What Is There To Possibly Hope For In The Show Trial of Aleksei Navalny?

Other Than The Eternal Wish Justice Improves?

Imagine this board's meaning to a Defendant or a King?

On the first day of trial in Kirov, Russia, the initial BBC report stated that, after pleading innocent, Aleksei Navalny stood before the court and denounced his embezzlement trial as politically motivated. BBC even included the following positive picture of Mr. Navalny wearing a pre-trial demonstration smile.

While the RT headline above the picture below was, 
Opposition leader Navalny goes on trial, claims case 'politically motivated'

Nice how the world's commercial freedom allows our witnessing as straight forward and honed press coverage as any in the Stalinist Era, so to speak. Prosecutors had public support then too. An especially clear parallel when, after polishing off the details of the state's case, RT explains, with complete commercial callousness, that a survey basically found enough folks aren't aware justice isn't being served to care if the country's professionals can't afford principles. The craft of controlling public opinion is not Free Speech, yet world's great substitute.

Heck. The Russian legal culture is intact. Lawyers vs. lawyers, to a degree, kind of, sort of. Mr. Navalny is a lawyer. In the US, unless caught holding the smoking gun, a potential political hotshot is left alone so as to not raise the assumption of political impropriety. Imagine your country so weak there's no test for political propriety?  

A last Sunday editorial, A Blogger on Trial, by Bill Keller, in The New York Times, excellently summed up the Russian legal system's low trajectory toward a more complete openness. The following in italics was my comment on Mr. Keller's essay, finished just after the public comments were closed on 4/22/13 at 53
Amnesty for Everyone if no one is Innocent of Corruption? Sounds as ludicrous as President Putin, or anyone, being in a position to change Russian greed. How far America's relationship with corruption has evolved is always on trial every day. It must seem to Russians, fair trials are fairy tales, just as Americans know justice can be. This is Russia’s president’s cue to not turn his head and smile and say the courts aren’t his problem unless seen as another Stalin is his legacy? Then, for now, everything remains the same. Celebrities on trial and variations on martial law.

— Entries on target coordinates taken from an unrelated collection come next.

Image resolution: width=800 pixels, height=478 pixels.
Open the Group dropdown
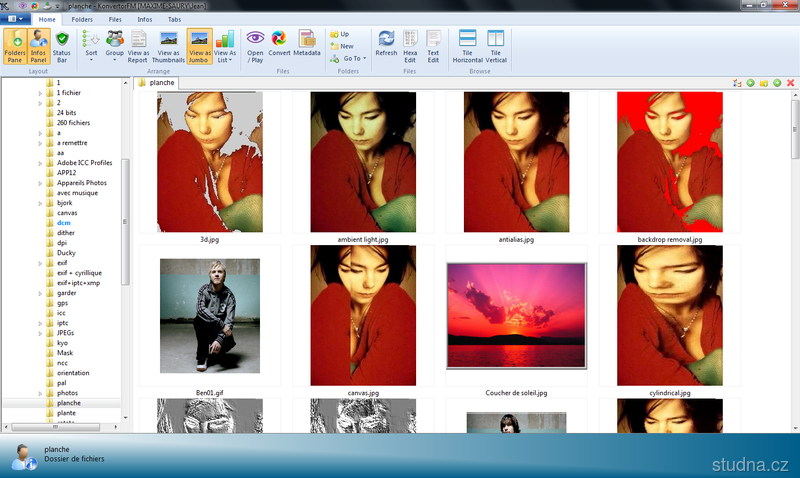tap(115, 45)
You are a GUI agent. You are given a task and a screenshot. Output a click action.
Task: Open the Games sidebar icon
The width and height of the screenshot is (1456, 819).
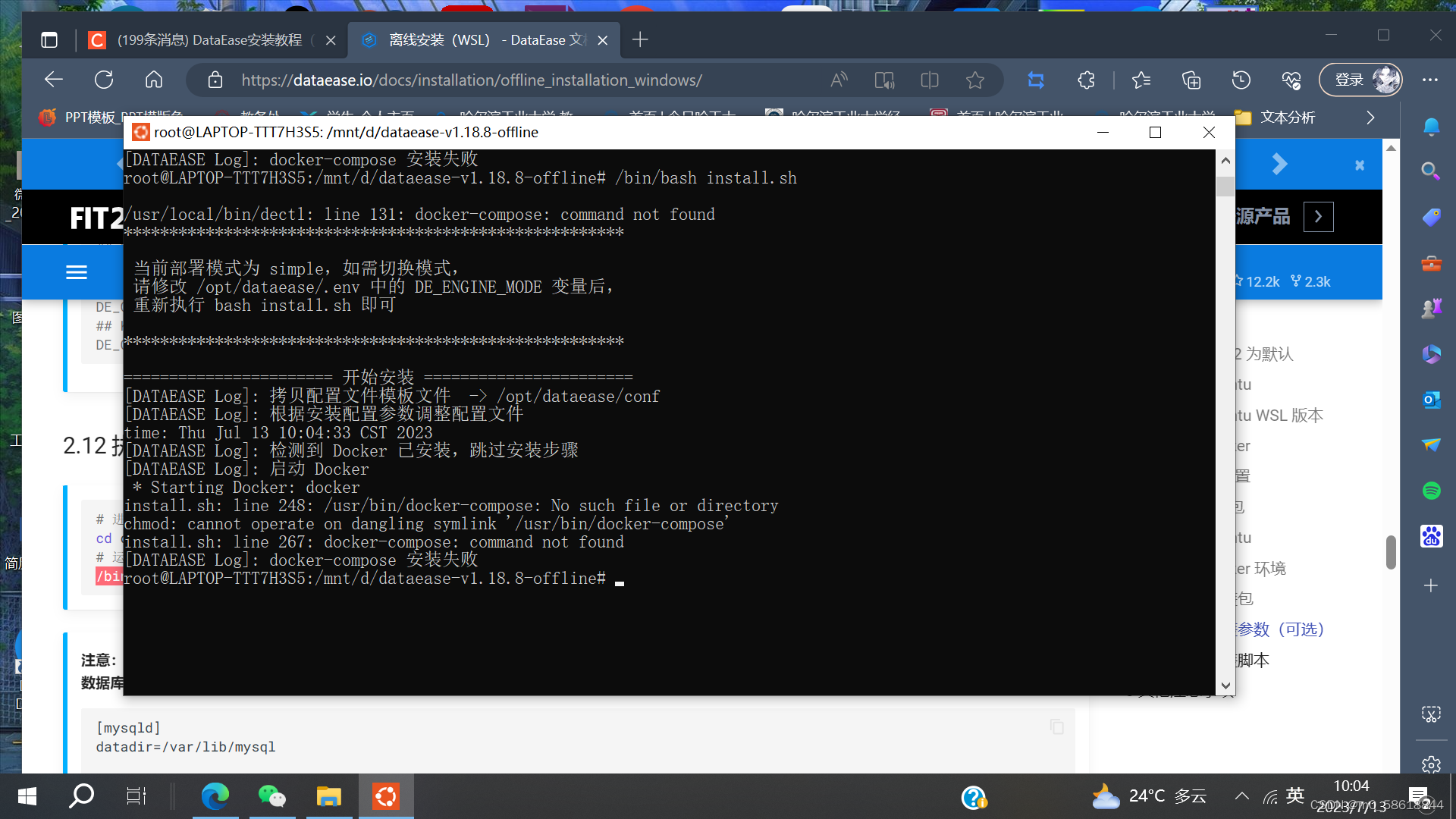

RUSSIA BEYOND THE HEADLINES covers the President's Popularity, and a March 23rd essay in The New York Times concerns Russia's wealth management. I just hope everything works out for everyone. Far be it from me to complain about  Russian politics, ... 


Coincidentally, in a record 4 hour and 47 minute televised Q & A, the president is accused, without quotes, of saying he’d personally ordered the general prosecutor’s office to approach the Navalny case objectively. Yes please, indeed sir, I'd appreciate some more fine-tune adjusting of those rose colored glasses.